Tsvangirai's reaction to the National Council's vote to

 

SIPDIS

participate in the election. He had expected Tsvangirai to

state his opposition but then abide by the decision. The

largely minority Ndebele population of Bulawayo and the two

Matebeleland provinces had worked hard to get rid of ZANU-PF

politicians and did not want them back by default. While

there were compelling reasons not to participate, the party

had to respect the National Council's decision.
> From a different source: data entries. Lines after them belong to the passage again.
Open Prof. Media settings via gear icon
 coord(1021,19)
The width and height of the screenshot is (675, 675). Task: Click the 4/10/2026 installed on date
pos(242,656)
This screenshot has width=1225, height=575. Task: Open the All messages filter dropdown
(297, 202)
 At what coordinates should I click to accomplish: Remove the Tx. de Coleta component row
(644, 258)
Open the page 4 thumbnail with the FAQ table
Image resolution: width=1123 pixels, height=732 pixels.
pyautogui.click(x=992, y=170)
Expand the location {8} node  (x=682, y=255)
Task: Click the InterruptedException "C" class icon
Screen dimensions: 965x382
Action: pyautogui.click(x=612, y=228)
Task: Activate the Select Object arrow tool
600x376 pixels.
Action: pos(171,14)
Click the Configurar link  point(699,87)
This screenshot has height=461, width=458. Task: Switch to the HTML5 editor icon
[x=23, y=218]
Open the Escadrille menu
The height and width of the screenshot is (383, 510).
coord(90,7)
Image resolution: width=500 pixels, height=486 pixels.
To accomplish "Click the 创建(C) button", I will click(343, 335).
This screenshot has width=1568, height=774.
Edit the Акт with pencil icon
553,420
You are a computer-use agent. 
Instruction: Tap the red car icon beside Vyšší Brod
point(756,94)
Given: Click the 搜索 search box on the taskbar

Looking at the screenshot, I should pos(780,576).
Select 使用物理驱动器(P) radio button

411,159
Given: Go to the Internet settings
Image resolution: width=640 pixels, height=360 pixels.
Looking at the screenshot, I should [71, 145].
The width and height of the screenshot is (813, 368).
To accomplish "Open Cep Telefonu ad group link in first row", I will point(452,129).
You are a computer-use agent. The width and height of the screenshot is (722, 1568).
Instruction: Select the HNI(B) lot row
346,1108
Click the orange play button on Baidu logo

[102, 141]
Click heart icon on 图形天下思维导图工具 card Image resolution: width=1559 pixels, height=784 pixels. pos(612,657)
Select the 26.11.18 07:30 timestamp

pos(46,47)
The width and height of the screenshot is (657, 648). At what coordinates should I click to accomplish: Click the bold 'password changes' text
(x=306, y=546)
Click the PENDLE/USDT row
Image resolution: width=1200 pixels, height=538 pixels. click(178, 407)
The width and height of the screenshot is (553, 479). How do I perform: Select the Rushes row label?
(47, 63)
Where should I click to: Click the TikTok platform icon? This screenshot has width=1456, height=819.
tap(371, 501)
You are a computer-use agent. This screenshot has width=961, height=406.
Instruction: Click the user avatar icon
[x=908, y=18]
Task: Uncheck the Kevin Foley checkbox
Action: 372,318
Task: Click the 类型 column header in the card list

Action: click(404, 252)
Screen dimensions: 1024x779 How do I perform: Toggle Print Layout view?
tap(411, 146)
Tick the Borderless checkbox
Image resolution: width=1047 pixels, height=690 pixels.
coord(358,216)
Ndabeni-Ncube agreed, noting that the Matabeleland provinces

were going forward with candidate selection.

 

6. (C) Coltart added that Tsvangirai's attempt to override

the party's decision had shaken his faith in the man as a

leader and made him wonder whether Tsvangirai himself had

somehow been compromised. When pressed on this point,

however, he quickly backed away saying "I still have faith in

Morgan". Ndabeni-Ncube said that the MDC leader had lost

credibility; he suggested Tsvangirai would end up alone if he

tried to overrule the will of the majority. (Comment:

Outside of Matableland, the majority of MDC supporters appear

to favor a boycott, which we believe could give Tsvangirai

the upper hand in the argument over whether his actions are

democratic.)

 

---------------------

Business Leader Blues

---------------------

 

7. (C) Laxmidas of TAG International, a clothing manufacturer

that exports to the U.S., cited his own factory,s experience

as proof that Bulawayo industry could not wait out another

three years for economic conditions to improve. His factory

was operating at 40 percent capacity and would have reduced

its workforce from 220 in 2002 to 66 by January 2006. That

said, he noted that he had recently met with some Cape Town

businessmen who were contemplating local property acquisition

at fire sale prices in preparation for the post-Mugabe

period.

 

-------

Comment

-------

 

8. (C) Bloch's take on the source of the IMF payment largely

contradicts our and other Embassies reports of alleged RBZ

misappropriation of company foreign currency accounts and we

are frankly skeptical. We are also skeptical with regard to

Bloch's information on South Africa's loan conditions. We

would love to believe SAG conditions include Mugabe's

departure, but doubt Mbeki would go so far to force change in

Zimbabwe.

 

9. (C) Coltart and Ndabeni-Ncube's assertions of infiltration

within the MDC are not new and their take on Tsvangirai's

"anti-democratic" behavior is self-serving and partly a

reflection of the MDC's ability to compete successfully

against ZANU-PF in Matebeleland. The reality is that MDC

participation would give legitimacy to a powerless and

temporary body created to help solve ZANU-PF's own internal

power struggle, and in which the MDC would be lucky to win 15

seats. However, the bulk of those seats would be in

Matabeleland and would be won by Coltart and Ndabeni-Ncube,s

political allies. Reports in today's Financial Gazette claim

that 10 of 12 provincial party structures under pressure from

the grassroots, as well as the ZCTU, have now come out in

favor of Tsvangirai's call for a boycott, demonstrating the

extent to which he is in touch with popular sentiment and

conversely the isolation of the other MDC elites.